Od: "Chiron" <c...@o...eu>
Pokaż wszystkie nagłówki
Użytkownik "Naja" <s...@g...com> napisał w wiadomości
news:561eb589$0$8367$65785112@news.neostrada.pl...
>>>>> może ktoś coś słyszał, czytał. może ktoś coś poradzi.
>>>>> osoba dorosła, inteligentna, może ciut niedojrzała emocjonalnie ale
>>>>> nie
>>>>> odbiegając jakoś drastycznie od normy. nie patrzy w oczy w trakcie
>>>>> dialogu nawet własnej siostrze czy matce. jeśli próbuje utrzymać
>>>>> namiastkę dobrego porozumienia z rozmówcą albo patrzy nad jego głowę
>>>>> albo na jego brodę, nos - nigdy w oczy - przy czym normalnie się
>>>>> uśmiecha, nie kontroluje mimiki, jest dość kontaktowa towarzysko.
>>>>
>>>> A po czym wnioskujesz, że to autyzm w takim razie? Po niepatrzeniu w
>>>> oczy? Może po prostu jest nieśmiała? Chociaż dziwne, jeśli matce i
>>>> siostrze też nie. Może coś między nimi nie tak?
>>>
>>> wniosek ze znakiem zapytania?
>>
>> Przypuszczenie. Lepiej?
>>
>>> nieśmiała do znajomych i nieznajomych a dla najbliższych coś z między
>>> niemi nie tak? kupy się nie trzyma.
>>
>> Dlaczego? Relacje między najbliższymi przekładają się na dalsze.
>>
>>
>>> mnie samej czasem ciężko utrzymać kontakt wzrokowy, z różnych powodów
>>> ale jeśli już patrzę to prosto w oczy a nie na nos czy czubek głowy.

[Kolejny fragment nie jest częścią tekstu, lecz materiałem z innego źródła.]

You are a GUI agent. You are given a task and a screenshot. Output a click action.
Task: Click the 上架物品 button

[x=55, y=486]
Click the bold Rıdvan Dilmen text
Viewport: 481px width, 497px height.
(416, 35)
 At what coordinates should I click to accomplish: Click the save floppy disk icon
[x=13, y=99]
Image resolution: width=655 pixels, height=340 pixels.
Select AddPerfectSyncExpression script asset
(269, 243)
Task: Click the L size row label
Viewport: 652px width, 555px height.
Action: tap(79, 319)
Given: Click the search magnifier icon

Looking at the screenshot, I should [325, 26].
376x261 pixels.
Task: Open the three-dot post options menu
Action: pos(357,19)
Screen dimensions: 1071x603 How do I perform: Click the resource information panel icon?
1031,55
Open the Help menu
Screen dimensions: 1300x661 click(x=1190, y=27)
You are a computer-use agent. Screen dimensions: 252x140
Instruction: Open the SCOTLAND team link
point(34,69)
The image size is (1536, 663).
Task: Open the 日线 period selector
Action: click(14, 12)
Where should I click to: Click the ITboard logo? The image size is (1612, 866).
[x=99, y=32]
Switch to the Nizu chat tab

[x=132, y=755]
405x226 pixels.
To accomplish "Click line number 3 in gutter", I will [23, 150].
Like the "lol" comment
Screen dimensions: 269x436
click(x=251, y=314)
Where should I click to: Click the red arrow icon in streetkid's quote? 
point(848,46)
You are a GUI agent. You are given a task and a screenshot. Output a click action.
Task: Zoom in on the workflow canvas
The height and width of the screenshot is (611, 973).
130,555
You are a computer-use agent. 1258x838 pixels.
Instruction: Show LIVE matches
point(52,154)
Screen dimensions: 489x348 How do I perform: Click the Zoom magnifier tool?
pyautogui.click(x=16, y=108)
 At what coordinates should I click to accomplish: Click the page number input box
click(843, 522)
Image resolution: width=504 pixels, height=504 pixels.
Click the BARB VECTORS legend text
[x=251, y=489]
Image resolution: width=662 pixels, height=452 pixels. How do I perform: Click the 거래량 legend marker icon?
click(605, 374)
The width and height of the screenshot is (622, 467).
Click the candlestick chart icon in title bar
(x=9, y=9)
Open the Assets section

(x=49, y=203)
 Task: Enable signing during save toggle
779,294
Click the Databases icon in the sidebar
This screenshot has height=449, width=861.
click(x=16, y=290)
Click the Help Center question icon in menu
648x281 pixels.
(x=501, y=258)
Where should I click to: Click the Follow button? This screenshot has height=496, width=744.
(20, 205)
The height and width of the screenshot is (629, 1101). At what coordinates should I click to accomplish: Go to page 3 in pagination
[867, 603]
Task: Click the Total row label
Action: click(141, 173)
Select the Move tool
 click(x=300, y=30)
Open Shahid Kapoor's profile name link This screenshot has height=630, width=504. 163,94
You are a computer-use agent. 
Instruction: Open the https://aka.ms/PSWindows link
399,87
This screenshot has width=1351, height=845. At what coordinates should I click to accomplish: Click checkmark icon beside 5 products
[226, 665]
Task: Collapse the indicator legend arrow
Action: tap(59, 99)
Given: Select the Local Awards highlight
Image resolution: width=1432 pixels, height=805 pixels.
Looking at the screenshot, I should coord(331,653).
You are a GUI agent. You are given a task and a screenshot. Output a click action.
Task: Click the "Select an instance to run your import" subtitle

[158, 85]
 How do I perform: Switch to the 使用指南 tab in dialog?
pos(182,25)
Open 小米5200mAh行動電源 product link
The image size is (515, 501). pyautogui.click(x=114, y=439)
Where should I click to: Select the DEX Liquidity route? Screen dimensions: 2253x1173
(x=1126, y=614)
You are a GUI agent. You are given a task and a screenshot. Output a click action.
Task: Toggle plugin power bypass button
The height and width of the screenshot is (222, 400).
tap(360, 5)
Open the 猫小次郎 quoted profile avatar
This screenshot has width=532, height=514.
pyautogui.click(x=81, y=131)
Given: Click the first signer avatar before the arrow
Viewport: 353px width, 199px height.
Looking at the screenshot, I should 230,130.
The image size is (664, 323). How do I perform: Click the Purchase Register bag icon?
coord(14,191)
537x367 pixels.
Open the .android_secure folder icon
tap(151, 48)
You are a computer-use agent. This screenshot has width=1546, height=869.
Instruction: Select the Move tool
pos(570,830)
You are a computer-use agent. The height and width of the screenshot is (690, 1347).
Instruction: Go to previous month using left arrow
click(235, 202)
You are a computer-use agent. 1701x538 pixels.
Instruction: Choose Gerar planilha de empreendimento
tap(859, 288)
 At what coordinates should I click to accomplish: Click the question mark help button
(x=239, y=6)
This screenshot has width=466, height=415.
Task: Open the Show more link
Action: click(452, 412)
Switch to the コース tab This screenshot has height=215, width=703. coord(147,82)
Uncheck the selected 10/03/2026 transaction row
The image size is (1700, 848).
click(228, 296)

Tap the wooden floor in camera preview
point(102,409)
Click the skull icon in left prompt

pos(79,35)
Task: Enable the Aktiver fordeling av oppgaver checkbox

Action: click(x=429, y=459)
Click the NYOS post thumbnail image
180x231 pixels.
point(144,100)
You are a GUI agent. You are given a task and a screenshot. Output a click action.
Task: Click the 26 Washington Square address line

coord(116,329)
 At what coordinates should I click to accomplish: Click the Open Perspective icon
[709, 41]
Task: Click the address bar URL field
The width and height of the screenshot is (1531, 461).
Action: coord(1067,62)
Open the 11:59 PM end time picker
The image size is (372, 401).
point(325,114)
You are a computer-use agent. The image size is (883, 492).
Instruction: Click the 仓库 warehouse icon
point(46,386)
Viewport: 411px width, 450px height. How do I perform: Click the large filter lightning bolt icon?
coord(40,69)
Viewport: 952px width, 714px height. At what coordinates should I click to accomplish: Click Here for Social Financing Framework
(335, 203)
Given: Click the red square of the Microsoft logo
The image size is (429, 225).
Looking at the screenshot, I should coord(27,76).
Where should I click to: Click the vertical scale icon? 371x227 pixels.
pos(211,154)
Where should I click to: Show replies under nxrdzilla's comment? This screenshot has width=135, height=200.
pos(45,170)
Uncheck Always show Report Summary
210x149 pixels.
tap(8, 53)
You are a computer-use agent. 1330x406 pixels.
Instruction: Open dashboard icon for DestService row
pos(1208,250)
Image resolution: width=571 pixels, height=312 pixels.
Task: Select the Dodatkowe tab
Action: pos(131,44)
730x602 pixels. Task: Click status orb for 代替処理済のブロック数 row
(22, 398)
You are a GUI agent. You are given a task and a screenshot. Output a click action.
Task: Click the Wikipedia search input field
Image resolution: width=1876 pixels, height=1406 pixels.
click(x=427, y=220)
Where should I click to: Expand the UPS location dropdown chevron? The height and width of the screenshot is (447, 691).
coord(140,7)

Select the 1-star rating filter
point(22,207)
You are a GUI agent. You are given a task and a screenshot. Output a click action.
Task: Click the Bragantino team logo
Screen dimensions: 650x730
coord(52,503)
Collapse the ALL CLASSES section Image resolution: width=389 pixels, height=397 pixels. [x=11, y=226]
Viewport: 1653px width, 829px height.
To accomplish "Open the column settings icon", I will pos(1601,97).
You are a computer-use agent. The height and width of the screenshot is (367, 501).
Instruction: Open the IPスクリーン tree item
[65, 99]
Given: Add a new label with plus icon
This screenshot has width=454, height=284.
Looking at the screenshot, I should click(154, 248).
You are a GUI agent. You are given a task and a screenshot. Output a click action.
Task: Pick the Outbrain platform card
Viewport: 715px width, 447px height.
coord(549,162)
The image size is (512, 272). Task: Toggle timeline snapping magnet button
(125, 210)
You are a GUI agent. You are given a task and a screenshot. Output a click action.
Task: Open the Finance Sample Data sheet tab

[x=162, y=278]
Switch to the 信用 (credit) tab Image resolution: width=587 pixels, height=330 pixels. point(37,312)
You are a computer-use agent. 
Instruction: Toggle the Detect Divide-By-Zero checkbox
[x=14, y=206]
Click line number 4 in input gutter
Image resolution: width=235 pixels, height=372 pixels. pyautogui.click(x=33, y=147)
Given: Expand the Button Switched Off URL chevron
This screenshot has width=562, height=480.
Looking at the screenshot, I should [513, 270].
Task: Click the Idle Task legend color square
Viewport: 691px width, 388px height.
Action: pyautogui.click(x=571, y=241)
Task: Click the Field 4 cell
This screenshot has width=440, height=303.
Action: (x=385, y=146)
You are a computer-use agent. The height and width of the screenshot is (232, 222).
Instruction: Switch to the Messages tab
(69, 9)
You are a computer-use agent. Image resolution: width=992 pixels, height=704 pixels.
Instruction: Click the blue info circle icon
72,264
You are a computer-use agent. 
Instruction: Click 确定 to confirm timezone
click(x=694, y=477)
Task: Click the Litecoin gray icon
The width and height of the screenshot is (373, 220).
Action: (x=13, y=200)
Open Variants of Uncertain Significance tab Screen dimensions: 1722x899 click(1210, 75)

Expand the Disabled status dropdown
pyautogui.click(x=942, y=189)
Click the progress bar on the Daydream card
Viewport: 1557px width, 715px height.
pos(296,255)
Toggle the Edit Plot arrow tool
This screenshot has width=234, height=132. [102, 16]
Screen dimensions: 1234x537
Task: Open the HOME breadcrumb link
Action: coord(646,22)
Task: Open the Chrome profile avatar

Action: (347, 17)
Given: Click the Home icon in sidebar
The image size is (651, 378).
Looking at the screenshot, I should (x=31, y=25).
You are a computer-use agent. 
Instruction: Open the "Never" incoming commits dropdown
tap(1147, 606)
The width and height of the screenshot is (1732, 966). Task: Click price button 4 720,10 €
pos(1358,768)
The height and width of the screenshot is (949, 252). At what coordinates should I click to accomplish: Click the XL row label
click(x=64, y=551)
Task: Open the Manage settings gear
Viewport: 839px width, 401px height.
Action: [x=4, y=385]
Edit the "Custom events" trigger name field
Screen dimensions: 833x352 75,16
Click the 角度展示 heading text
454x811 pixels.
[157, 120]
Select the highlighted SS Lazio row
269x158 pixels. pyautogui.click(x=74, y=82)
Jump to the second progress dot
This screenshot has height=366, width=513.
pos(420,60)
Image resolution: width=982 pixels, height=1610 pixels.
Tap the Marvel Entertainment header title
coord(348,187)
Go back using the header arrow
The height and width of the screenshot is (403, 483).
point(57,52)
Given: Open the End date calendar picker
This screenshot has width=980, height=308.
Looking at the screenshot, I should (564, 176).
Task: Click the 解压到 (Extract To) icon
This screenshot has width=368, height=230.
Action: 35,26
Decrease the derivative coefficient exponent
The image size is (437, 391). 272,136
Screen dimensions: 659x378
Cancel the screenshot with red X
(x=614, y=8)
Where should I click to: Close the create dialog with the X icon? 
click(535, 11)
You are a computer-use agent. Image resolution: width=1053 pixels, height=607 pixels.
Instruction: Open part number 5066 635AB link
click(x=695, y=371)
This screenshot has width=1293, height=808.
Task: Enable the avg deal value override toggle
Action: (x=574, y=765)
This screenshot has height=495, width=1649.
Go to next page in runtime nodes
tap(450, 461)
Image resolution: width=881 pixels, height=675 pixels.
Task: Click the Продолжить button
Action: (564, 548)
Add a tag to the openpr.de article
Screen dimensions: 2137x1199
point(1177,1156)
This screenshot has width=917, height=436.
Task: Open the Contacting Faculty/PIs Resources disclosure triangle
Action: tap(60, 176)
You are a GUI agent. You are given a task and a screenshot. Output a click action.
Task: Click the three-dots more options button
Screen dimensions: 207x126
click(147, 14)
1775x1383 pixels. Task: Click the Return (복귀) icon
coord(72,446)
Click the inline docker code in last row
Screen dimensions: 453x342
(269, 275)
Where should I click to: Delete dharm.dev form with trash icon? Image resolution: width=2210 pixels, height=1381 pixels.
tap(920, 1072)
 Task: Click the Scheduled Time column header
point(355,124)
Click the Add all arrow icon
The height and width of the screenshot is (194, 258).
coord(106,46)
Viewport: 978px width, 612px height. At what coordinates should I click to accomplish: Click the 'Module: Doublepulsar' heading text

>>> staram się znaleźć jakieś psychologiczne podłoże takiego typu zachowania
>>> bo wrodzone to to raczej nie jest. po drugie, znam dwie osoby o podobnej
>>> skłonności przy czym ta druga dziś już ponad czterdziestoletnia ma lekki
>>> niedorozwój intelektualny.
>>
>> Wiesz, to wszystko zależy, jak ona to robi - czy sztucznie, czy
>> naturalnie. W sposób naturalny człowiek wcale nie zachowuje cały czas
>
> to oczywiste, do naturalnych nie należy też aby cały czas unikać(nawet
> jeśli to wychodzi dość naturalnie) kontaktu wzrokowego.
> gdyby to do czegoś jeszcze porównać to jakby patrzyła w oczy które są
> na moim nosie. nie potrafię wyjaśnić tego lepiej, oglądając filmy z
> osobami z trisomią 21 dostrzegam trochę podobieństwa. taki kontakt jakby
> ponad głową.
Na sesjach riberthingowych zdarzało mi się oddychać z ludxmi...psychicznie
chorymi. To był własnie tego typu sposób patrzenia. Czy ta osoba jest
psychicznie chora? Czy to autystyk? Tego NIKT przez internet nie stwierdzi.
Jedyne wyjście- lekarz psychiatra. Czemu nikt o tym nie pomyślał?